Athens-based NGO think-tank diaNEOsis highlighted the significant poverty disparities between the wider Athens region and other Greek areas in a special analysis published today.
According to the findings of the report, poverty rates in the wider Athens area and the South Aegean were consistently lower than the national average.
As the analysis notes, changes in GDP don’t necessarily reflect the economic condition of households in a region. The data illustrates, among other things, the significant disparities between Attica and the rest of Greece, which appear to be widening over time—the difference from the national average was 13% in 2017 and more than doubled to 32% in 2022. Among other regions, only the South Aegean consistently shows a positive difference in disposable income for most of the period examined.
The authors of the analysis adopted Eurostat’s definition of poverty, “the percentage of individuals with an equivalent disposable income below 60% of the median equivalent disposable income.”
Similar trends are observed in the regions of Crete and, to a lesser extent, in Epirus and the Ionian Islands. Conversely, the regions of Eastern Macedonia and Thrace, Central Macedonia, Western Macedonia, Western Greece, and the Peloponnese have poverty rates that are persistently higher than the national average.
Income and GDP Analysis
Apart from Eurostat’s definition of poverty, the analysis uses data from the Income and Living Conditions Survey (SILC), conducted across Europe by Eurostat and in Greece by ELSTAT. This detailed survey covers many aspects of household living standards and is conducted on a rolling sample, with only ¼ of the sample replaced each year.
The analysis, covering the period from 2017 to 2022, found that “the regions of the Ionian Islands, South Aegean, Western Macedonia, and Crete appear to have been more affected, as their economic activity relies on sectors that were either hit by the pandemic (such as tourism) or influenced by other decisions, like the de-lignitization of power production affecting Western Macedonia.”
The analysis also attempts to capture the impact of the pandemic by isolating poverty rates from 2019 and 2020 and examining their deviations from the national average.

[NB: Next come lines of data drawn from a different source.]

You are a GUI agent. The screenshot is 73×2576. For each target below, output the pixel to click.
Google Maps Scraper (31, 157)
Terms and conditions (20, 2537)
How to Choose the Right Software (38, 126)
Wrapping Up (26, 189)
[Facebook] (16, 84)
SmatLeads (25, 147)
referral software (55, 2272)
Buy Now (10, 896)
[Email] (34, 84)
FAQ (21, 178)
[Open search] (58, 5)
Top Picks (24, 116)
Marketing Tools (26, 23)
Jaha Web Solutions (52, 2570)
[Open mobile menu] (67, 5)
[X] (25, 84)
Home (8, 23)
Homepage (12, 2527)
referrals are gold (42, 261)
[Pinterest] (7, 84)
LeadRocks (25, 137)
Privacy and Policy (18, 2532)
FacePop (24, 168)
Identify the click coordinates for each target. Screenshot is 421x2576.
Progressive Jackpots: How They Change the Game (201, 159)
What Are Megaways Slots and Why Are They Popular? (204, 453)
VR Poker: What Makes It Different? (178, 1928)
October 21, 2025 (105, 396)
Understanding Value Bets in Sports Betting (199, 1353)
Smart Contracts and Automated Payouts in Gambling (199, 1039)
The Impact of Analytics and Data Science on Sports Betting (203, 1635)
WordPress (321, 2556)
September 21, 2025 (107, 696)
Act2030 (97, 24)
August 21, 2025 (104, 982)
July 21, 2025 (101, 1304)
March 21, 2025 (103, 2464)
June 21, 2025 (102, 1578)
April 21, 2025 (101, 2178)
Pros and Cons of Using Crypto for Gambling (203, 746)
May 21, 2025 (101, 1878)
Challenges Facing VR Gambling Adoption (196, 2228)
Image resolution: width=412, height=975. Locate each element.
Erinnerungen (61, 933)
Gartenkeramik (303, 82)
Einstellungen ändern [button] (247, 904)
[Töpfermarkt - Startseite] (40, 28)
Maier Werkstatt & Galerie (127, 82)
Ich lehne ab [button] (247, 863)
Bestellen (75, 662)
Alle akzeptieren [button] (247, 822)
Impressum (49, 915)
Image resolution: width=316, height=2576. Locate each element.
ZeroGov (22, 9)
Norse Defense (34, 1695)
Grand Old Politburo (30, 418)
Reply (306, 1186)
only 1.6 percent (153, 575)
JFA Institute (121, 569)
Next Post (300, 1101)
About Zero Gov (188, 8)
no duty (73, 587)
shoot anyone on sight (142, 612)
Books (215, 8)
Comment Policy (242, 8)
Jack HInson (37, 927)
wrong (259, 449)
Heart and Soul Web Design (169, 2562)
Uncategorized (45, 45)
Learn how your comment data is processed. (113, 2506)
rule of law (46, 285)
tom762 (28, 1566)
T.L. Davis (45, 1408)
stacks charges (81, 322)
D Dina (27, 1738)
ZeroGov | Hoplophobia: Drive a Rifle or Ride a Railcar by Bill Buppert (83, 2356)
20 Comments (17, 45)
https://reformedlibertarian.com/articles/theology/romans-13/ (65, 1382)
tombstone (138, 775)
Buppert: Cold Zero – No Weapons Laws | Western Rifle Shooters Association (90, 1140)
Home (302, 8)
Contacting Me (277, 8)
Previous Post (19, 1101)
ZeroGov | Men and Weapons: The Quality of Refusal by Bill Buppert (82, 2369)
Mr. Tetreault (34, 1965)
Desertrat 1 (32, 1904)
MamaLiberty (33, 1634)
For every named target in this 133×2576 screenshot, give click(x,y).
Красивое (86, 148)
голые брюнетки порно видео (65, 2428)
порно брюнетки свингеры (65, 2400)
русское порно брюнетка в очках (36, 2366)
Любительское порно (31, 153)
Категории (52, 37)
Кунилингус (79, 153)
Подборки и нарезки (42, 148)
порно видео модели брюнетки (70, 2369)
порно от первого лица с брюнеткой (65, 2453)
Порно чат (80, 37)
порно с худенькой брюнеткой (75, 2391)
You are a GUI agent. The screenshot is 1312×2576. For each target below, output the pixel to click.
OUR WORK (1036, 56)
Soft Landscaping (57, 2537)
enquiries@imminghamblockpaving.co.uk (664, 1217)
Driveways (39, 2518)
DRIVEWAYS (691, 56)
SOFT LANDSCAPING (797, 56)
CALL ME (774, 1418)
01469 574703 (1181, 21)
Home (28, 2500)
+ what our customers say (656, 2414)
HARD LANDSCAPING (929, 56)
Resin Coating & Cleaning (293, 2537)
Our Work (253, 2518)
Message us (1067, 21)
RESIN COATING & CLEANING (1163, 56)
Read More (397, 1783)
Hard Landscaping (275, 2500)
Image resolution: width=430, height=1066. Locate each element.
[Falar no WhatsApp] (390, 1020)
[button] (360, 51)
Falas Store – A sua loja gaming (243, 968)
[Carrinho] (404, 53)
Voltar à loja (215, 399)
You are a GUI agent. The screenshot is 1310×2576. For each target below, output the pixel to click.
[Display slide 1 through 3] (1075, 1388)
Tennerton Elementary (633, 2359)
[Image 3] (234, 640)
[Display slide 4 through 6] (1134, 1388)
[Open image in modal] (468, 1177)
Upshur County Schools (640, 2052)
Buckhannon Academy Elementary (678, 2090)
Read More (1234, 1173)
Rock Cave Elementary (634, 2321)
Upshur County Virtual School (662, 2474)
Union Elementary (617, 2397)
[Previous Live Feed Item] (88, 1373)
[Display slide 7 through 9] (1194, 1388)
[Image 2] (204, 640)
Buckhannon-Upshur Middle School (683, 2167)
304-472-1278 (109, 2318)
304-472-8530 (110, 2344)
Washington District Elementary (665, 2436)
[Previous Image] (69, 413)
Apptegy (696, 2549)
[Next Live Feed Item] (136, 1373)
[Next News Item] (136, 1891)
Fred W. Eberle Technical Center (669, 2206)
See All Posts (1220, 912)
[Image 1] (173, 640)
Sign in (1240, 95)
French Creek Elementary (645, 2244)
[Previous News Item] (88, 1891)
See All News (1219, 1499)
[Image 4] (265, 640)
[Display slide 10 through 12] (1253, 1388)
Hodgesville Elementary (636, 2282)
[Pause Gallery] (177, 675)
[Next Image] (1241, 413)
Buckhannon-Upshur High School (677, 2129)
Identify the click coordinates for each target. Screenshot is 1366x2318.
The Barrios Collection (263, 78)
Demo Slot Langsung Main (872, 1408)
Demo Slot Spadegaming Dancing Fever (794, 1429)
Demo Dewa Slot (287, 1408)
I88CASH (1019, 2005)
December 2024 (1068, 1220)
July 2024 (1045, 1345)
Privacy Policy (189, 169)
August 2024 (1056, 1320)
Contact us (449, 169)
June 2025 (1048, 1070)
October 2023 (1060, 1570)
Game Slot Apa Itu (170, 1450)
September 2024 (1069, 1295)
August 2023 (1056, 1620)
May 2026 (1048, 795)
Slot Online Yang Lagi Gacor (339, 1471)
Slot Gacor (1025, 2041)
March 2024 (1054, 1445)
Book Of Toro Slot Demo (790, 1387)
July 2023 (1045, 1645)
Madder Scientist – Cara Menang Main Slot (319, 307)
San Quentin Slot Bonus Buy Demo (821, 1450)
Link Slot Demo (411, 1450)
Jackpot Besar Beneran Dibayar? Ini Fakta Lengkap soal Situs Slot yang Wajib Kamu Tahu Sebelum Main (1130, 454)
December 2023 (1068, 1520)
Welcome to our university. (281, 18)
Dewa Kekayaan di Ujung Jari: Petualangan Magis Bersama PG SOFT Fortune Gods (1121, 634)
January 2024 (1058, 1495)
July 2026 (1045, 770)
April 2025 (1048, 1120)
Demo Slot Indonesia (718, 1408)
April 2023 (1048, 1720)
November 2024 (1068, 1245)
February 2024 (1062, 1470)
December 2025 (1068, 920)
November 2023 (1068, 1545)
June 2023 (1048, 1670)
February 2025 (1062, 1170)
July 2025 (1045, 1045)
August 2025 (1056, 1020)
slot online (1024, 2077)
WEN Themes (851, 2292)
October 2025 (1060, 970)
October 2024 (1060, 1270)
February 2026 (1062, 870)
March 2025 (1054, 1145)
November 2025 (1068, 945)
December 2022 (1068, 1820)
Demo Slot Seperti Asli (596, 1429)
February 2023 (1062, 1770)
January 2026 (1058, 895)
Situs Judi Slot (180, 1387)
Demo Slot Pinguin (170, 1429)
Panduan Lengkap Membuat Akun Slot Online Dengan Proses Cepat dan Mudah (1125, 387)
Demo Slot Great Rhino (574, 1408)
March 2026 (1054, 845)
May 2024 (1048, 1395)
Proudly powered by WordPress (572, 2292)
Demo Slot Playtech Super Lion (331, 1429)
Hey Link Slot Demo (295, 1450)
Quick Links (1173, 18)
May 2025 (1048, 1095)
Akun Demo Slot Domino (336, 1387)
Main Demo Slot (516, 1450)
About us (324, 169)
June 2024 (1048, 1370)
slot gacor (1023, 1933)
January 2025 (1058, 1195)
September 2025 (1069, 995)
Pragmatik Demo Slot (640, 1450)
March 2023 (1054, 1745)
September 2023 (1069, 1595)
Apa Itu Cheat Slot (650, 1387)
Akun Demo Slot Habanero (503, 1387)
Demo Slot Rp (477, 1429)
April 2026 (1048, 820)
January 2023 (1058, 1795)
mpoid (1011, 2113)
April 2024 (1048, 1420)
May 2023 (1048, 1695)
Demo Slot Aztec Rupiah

The authors observed that the impact of the pandemic on poverty was asymmetric among the country’s regions, stressing that better-off regions before the pandemic remained so in 2020, with the exception of the Ionian Islands region.
Between 2019 and 2020, the national poverty gap in Greece increased from 2.6 to 2.8. At the regional level, in 2019, this gap was smaller than the national poverty gap in 8 out of the 13 regions (with three of these regions being quite close to the national average).
The report concludes that the notable discrepancies between Attica and the other regions underscore the significant gap between the capital and the rest of Greece, both in the effects of the pandemic and more broadly. Additionally, the notable differences among regional indicators emphasize the importance of better-designed poverty alleviation policies at the regional level.